● WHAT IS REQUIRED: Please transcribe exactly, and only, the lines of the data below between the line holding "This screenshot has height=857, width=1400." and the line holding "Given: Expand the Hotels navigation dropdown", inclusive.

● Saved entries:
◆ ◆ ◆ ◆

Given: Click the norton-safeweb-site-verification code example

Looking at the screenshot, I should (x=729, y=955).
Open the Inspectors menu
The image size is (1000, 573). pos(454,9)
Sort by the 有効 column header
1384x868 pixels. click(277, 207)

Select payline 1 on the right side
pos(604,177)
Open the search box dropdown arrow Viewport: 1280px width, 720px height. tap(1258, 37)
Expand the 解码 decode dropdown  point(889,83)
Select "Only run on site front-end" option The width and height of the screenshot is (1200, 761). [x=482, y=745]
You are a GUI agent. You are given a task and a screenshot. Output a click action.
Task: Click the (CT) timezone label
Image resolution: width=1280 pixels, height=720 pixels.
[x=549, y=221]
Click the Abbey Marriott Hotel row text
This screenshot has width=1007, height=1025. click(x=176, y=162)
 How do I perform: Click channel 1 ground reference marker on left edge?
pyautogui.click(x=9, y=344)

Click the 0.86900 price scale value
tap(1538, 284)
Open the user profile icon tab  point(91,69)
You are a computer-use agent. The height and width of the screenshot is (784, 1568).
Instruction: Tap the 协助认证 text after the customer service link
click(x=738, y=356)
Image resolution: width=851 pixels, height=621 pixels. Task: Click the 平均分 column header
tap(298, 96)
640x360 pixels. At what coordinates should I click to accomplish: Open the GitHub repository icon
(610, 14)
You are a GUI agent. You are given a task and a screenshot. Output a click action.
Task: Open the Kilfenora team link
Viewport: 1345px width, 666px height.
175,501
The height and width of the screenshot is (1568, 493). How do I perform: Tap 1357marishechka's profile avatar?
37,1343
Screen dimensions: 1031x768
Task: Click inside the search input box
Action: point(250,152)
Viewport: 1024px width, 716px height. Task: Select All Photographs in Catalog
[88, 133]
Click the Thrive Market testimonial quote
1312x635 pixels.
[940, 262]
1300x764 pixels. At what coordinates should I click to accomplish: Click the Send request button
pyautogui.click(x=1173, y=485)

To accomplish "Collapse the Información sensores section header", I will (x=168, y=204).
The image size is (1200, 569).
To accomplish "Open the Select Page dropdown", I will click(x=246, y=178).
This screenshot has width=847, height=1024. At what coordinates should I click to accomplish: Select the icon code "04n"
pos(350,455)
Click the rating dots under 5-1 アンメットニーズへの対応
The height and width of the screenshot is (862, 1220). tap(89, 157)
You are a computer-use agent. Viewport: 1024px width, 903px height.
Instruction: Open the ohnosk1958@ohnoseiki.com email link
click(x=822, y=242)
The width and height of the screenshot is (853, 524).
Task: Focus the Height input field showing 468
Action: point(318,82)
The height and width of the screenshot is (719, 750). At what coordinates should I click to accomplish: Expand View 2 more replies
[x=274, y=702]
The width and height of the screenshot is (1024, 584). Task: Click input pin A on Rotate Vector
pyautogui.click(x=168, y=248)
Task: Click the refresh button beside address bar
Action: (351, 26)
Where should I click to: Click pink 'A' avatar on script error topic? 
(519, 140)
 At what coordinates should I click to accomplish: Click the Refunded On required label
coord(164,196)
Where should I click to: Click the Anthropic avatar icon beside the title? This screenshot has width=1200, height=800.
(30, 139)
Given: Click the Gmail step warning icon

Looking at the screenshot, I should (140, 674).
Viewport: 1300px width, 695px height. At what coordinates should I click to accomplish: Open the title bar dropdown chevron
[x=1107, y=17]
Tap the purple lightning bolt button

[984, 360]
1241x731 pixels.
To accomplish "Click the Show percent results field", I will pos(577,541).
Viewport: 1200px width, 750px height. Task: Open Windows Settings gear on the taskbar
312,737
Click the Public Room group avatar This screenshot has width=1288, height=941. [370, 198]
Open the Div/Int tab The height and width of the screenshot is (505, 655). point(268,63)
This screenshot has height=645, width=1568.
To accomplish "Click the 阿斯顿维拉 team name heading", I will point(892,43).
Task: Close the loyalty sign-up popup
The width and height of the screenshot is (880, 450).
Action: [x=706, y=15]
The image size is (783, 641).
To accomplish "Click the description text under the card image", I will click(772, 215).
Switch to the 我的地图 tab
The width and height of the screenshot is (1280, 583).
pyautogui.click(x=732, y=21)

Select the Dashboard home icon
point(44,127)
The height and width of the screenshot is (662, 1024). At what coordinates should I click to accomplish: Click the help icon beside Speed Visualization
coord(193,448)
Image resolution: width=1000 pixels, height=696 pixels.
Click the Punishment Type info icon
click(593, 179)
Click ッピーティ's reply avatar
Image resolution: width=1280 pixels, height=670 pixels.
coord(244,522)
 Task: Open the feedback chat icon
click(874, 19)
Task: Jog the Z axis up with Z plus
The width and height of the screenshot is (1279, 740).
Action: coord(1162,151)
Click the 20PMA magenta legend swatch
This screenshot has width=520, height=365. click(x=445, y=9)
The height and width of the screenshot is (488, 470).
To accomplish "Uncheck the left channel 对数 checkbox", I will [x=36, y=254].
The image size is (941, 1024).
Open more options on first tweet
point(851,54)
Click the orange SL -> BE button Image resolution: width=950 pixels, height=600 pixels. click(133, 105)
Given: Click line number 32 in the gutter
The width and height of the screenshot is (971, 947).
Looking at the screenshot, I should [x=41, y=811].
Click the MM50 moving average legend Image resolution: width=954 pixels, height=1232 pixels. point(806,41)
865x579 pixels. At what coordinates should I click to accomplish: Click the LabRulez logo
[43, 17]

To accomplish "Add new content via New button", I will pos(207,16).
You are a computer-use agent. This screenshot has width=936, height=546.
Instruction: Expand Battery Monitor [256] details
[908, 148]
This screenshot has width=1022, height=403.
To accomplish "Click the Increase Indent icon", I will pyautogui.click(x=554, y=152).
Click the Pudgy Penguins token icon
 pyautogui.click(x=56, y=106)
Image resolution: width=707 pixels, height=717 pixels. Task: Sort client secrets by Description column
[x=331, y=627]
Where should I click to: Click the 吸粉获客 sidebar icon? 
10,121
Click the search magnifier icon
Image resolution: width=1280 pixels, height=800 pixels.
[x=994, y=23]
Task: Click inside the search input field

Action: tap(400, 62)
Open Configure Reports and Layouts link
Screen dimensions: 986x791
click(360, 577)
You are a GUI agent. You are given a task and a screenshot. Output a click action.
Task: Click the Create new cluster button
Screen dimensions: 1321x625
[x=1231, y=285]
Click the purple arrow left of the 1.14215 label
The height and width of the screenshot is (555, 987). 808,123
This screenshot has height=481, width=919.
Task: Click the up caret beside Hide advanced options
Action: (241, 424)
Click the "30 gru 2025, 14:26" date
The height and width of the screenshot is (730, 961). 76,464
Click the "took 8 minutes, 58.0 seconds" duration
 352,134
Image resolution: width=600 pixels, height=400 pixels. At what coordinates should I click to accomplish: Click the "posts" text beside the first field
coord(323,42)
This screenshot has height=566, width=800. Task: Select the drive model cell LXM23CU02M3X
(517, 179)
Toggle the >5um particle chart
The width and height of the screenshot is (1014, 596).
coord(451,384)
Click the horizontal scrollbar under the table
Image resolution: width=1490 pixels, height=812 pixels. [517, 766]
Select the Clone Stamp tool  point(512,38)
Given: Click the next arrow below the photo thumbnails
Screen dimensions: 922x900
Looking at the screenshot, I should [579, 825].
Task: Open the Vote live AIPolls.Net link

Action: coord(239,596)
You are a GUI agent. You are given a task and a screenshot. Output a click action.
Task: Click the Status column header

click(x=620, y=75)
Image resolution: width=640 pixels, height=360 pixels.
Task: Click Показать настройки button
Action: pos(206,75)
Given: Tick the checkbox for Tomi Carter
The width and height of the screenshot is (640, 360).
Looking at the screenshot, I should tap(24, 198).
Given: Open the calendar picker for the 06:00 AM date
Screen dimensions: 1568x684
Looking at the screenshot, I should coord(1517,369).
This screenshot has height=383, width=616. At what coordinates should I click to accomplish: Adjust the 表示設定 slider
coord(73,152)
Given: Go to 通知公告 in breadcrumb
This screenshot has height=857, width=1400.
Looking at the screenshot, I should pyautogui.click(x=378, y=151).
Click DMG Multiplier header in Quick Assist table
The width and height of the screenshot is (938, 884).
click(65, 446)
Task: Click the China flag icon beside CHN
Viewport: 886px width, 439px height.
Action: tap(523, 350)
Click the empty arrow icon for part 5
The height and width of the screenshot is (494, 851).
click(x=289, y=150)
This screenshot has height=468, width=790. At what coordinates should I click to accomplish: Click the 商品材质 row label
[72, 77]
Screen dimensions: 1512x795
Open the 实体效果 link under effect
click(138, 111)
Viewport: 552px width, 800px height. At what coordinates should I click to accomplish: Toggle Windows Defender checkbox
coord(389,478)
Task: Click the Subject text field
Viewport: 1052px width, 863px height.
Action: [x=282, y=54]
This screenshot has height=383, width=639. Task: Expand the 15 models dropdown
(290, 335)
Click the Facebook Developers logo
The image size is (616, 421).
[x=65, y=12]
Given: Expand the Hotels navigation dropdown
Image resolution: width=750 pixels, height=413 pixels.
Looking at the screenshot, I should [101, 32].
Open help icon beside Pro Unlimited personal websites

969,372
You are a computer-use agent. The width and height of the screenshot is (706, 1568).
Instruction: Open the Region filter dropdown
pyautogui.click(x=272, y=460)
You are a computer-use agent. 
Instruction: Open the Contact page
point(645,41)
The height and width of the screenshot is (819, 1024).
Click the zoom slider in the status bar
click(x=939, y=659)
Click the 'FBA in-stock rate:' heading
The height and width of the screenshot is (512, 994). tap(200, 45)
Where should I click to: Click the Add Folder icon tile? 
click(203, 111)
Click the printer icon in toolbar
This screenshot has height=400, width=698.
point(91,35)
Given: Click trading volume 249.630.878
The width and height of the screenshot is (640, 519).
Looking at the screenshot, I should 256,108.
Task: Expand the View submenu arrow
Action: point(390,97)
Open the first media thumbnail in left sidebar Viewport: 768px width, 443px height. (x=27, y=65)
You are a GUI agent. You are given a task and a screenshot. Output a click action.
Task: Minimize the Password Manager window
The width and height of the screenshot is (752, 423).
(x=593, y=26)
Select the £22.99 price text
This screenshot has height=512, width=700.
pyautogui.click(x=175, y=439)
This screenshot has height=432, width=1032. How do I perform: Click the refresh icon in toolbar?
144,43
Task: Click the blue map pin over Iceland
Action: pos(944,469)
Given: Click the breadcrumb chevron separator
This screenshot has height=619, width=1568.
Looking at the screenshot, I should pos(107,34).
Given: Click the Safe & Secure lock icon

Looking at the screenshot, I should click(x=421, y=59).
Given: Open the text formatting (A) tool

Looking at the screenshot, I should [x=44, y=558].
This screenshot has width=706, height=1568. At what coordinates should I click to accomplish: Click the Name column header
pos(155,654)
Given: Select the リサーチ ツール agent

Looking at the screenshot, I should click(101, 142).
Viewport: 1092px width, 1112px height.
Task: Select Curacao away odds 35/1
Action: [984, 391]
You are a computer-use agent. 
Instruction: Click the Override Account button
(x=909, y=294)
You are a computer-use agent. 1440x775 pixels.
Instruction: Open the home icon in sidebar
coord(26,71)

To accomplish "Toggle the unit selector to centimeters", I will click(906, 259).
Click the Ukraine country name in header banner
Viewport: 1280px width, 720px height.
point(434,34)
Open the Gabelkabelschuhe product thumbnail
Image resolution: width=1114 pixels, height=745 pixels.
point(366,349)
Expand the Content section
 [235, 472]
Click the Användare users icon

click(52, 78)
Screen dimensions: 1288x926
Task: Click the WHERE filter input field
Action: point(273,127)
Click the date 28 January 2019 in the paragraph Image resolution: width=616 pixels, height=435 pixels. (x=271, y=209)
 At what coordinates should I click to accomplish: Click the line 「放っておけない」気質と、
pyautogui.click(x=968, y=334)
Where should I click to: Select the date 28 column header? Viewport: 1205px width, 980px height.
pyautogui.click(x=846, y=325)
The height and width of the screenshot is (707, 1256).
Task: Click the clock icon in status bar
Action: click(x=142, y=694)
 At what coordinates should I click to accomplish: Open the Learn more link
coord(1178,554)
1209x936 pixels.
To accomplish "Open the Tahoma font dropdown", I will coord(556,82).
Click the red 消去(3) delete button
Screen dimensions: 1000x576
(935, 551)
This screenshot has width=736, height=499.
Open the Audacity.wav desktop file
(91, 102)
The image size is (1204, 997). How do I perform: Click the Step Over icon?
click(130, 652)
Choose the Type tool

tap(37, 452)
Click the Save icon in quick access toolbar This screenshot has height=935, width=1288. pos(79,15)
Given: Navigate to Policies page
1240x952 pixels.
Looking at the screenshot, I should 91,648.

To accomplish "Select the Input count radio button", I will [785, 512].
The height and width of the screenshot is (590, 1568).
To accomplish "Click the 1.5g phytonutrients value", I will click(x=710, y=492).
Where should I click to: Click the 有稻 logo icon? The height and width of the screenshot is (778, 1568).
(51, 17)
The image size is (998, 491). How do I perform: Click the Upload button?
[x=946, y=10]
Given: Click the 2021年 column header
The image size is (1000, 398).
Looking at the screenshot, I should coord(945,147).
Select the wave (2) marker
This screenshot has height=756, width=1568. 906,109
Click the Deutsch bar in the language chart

◆ ◆ ◆ ◆

● SOLVED PROBLEM:
This screenshot has height=857, width=1400.
Looking at the screenshot, I should pyautogui.click(x=378, y=151).
Click DMG Multiplier header in Quick Assist table
The width and height of the screenshot is (938, 884).
click(65, 446)
Task: Click the China flag icon beside CHN
Viewport: 886px width, 439px height.
Action: tap(523, 350)
Click the empty arrow icon for part 5
The height and width of the screenshot is (494, 851).
click(x=289, y=150)
This screenshot has height=468, width=790. At what coordinates should I click to accomplish: Click the 商品材质 row label
[72, 77]
Screen dimensions: 1512x795
Open the 实体效果 link under effect
click(138, 111)
Viewport: 552px width, 800px height. At what coordinates should I click to accomplish: Toggle Windows Defender checkbox
coord(389,478)
Task: Click the Subject text field
Viewport: 1052px width, 863px height.
Action: [x=282, y=54]
This screenshot has height=383, width=639. Task: Expand the 15 models dropdown
(290, 335)
Click the Facebook Developers logo
The image size is (616, 421).
[x=65, y=12]
Given: Expand the Hotels navigation dropdown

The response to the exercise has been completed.